Catheter ablation (CA) of atrial fibrillation (AF) might be a definitive curative therapy for selected groups of patients (pts). However, current ablation protocols are not standardized and predictors of CA success and sinus rhythm maintenance are not clearly defined. To evaluate whether left atrium (LA) volume quantification provided by multi-detector computed tomography (MDCT) might predict the success of pulmonary vein (PV) isolation procedure.
We evaluated 99 pts, 66 male, mean age 54.4 +/- 10.1 years, referred for CA because of drug resistant AF. All pts were submitted to 64-slice MDCT scan for electroanatomic mapping integration, pulmonary veins anatomy delineation, LA thrombi exclusion, and LA volume estimation. Complete isolation of all the PVs was always performed with eventual cavo-tricuspid isthmus ablation. For a mean follow-up period (Fup) of 16.7 +/- 6.6 months, clinical success was assessed after a 3-month blanking period. Anti-arrhythmic drug therapy was discontinued or modified at the clinician's criteria. At the end of the Fup, 29 pts suspended anti-arrhythmic drug therapy and 26% were of oral anticoagulation. Univariate analysis showed that the probability of AF relapse after CA was higher in pts with non-paroxysmal forms of AF. The probability of relapse was significantly higher in pts with LA volumes greater than 100 mL when assessed by MDCT. We found that the LA volume of 145 mL was a good cut-off value for AF recurrence prediction. Patients with LA volumes greater than 145 mL had significantly higher recurrence rates of arrhythmia, even when adjusted for the effect of age, gender, body mass index, hypertension, and type of AF.

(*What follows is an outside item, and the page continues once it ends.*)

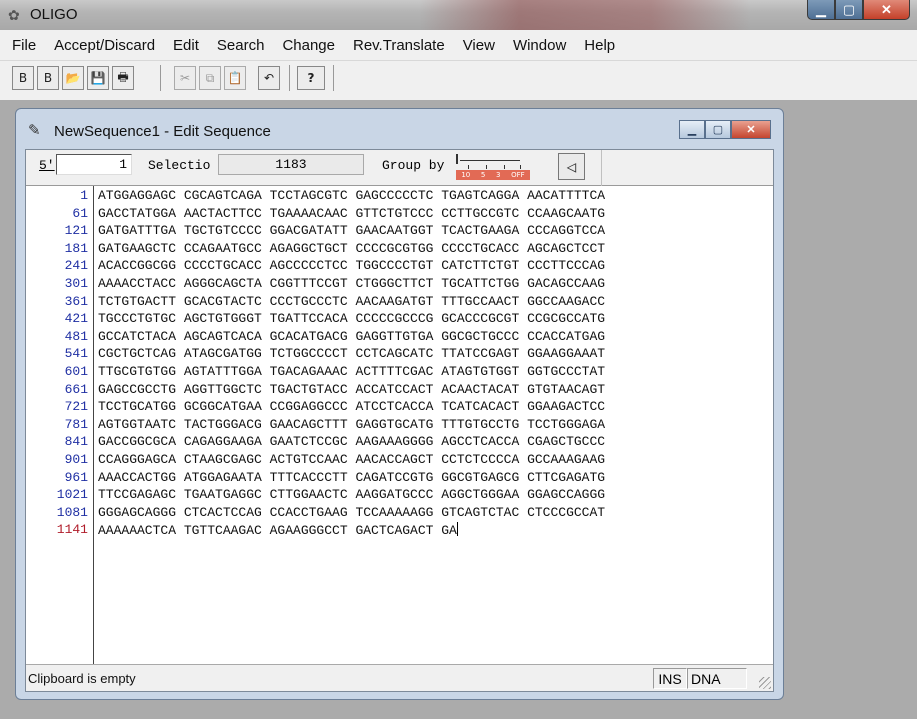 Image resolution: width=917 pixels, height=719 pixels. What do you see at coordinates (493, 175) in the screenshot?
I see `group-scale: 10 5 3 OFF` at bounding box center [493, 175].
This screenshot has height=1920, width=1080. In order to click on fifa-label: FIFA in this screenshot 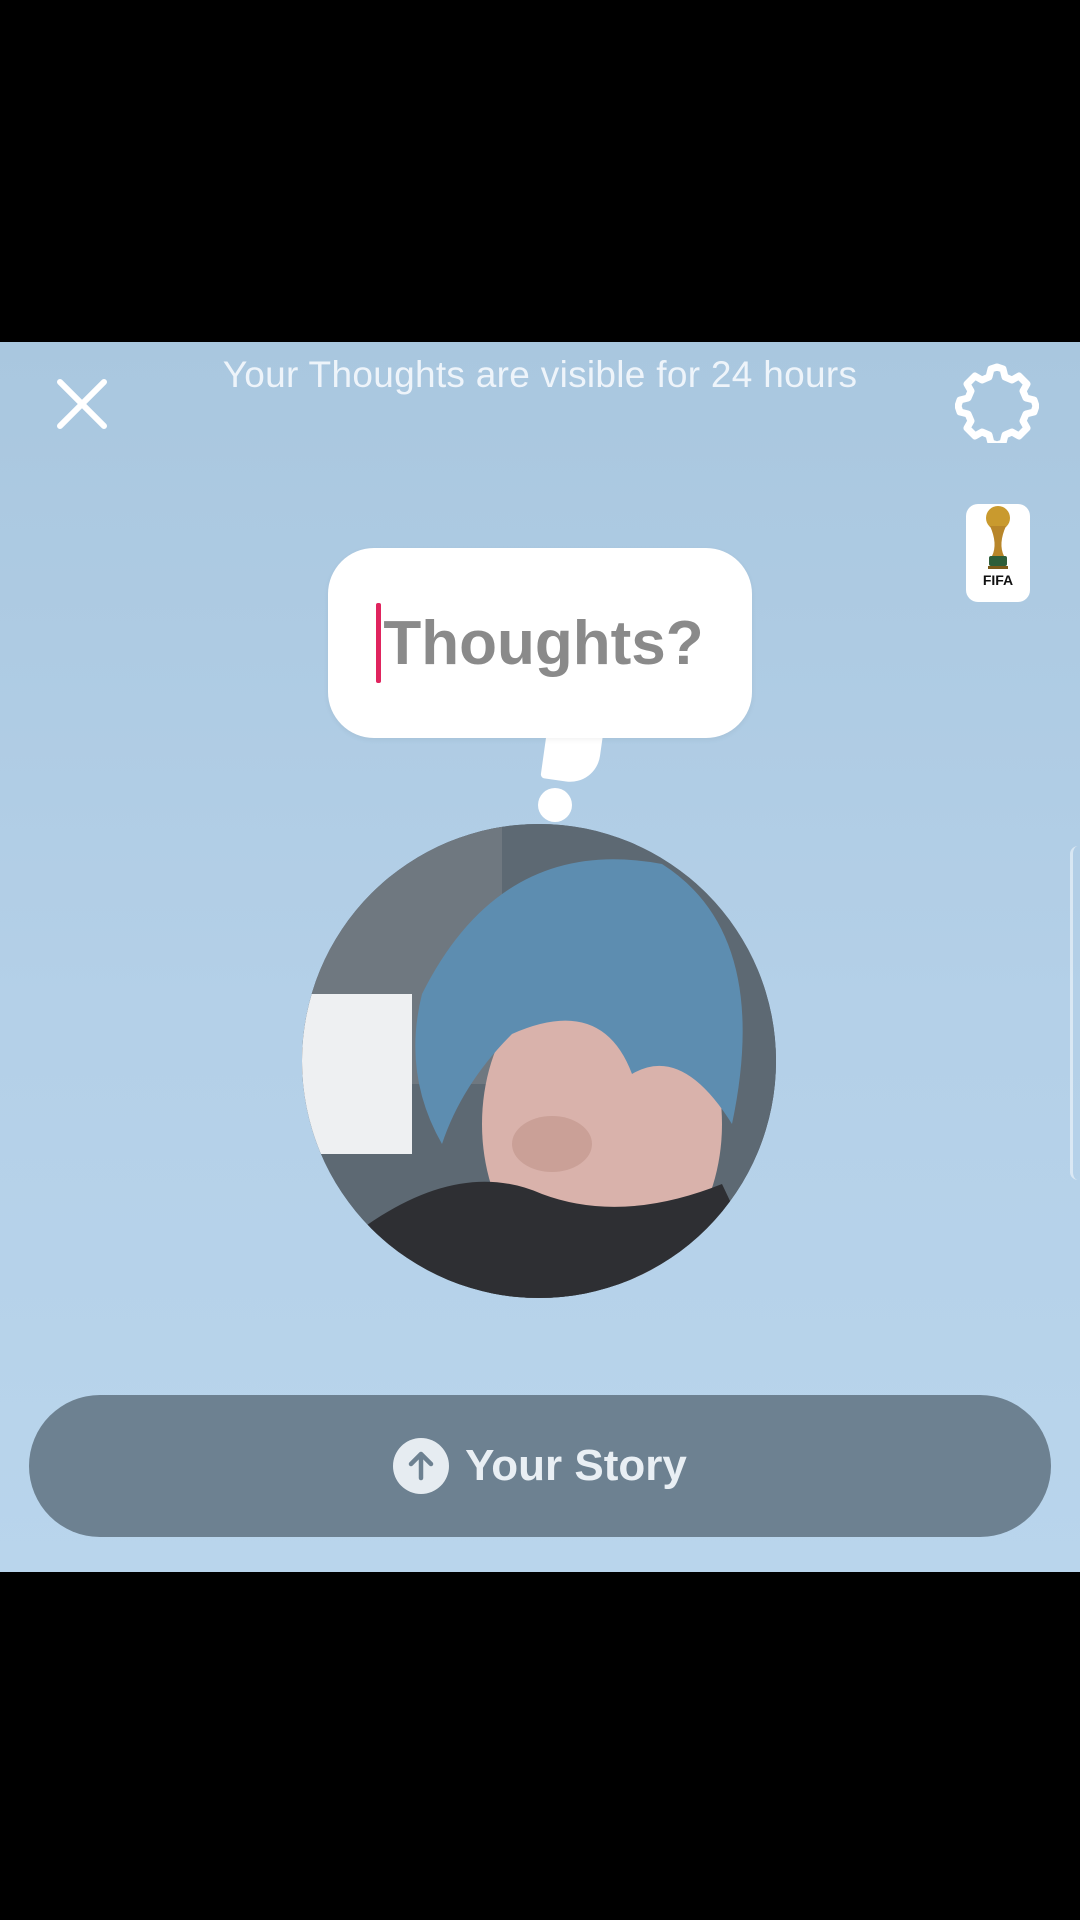, I will do `click(998, 580)`.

Left atrium volume estimated by MDCT may be useful to identify pts in whom successful AF ablation can be achieved with simpler ablation procedures, restricted to PV isolation.
导管消融(CA)治疗心房颤动(AF)可能是某些特定患者(pts)的一种明确的根治性治疗方法。然而,目前的消融方案尚未标准化,CA 成功和窦性心律维持的预测因素也尚未明确界定。本研究旨在评估多排螺旋 CT(MDCT)测量的左心房(LA)容积是否可以预测肺静脉(PV)隔离术的成功率。
我们评估了 99 例因药物抵抗性 AF 而接受 CA 的患者,其中男 66 例,平均年龄 54.4±10.1 岁。所有患者均接受 64 层 MDCT 扫描,以进行电解剖标测整合、肺静脉解剖勾画、LA 血栓排除和 LA 容积估计。所有 PV 均行完全隔离,最终行腔静脉-三尖瓣峡部消融。平均随访(Fup)16.7±6.6 个月,在 3 个月的空白期后评估临床疗效。抗心律失常药物治疗根据临床医生的标准停药或调整。随访结束时,29 例患者停用抗心律失常药物,26%患者接受口服抗凝治疗。单因素分析显示,CA 后 AF 复发的概率在非阵发性 AF 患者中更高。MDCT 评估时,LA 容积大于 100 mL 的患者复发的概率显著更高。我们发现,LA 容积 145 mL 是预测 AF 复发的一个良好截断值。LA 容积大于 145 mL 的患者心律失常复发率明显更高,即使在校正年龄、性别、体重指数、高血压和 AF 类型的影响后也是如此。
MDCT 估计的 LA 容积可能有助于识别可以通过更简单的消融程序(仅限于 PV 隔离)成功治疗 AF 的患者。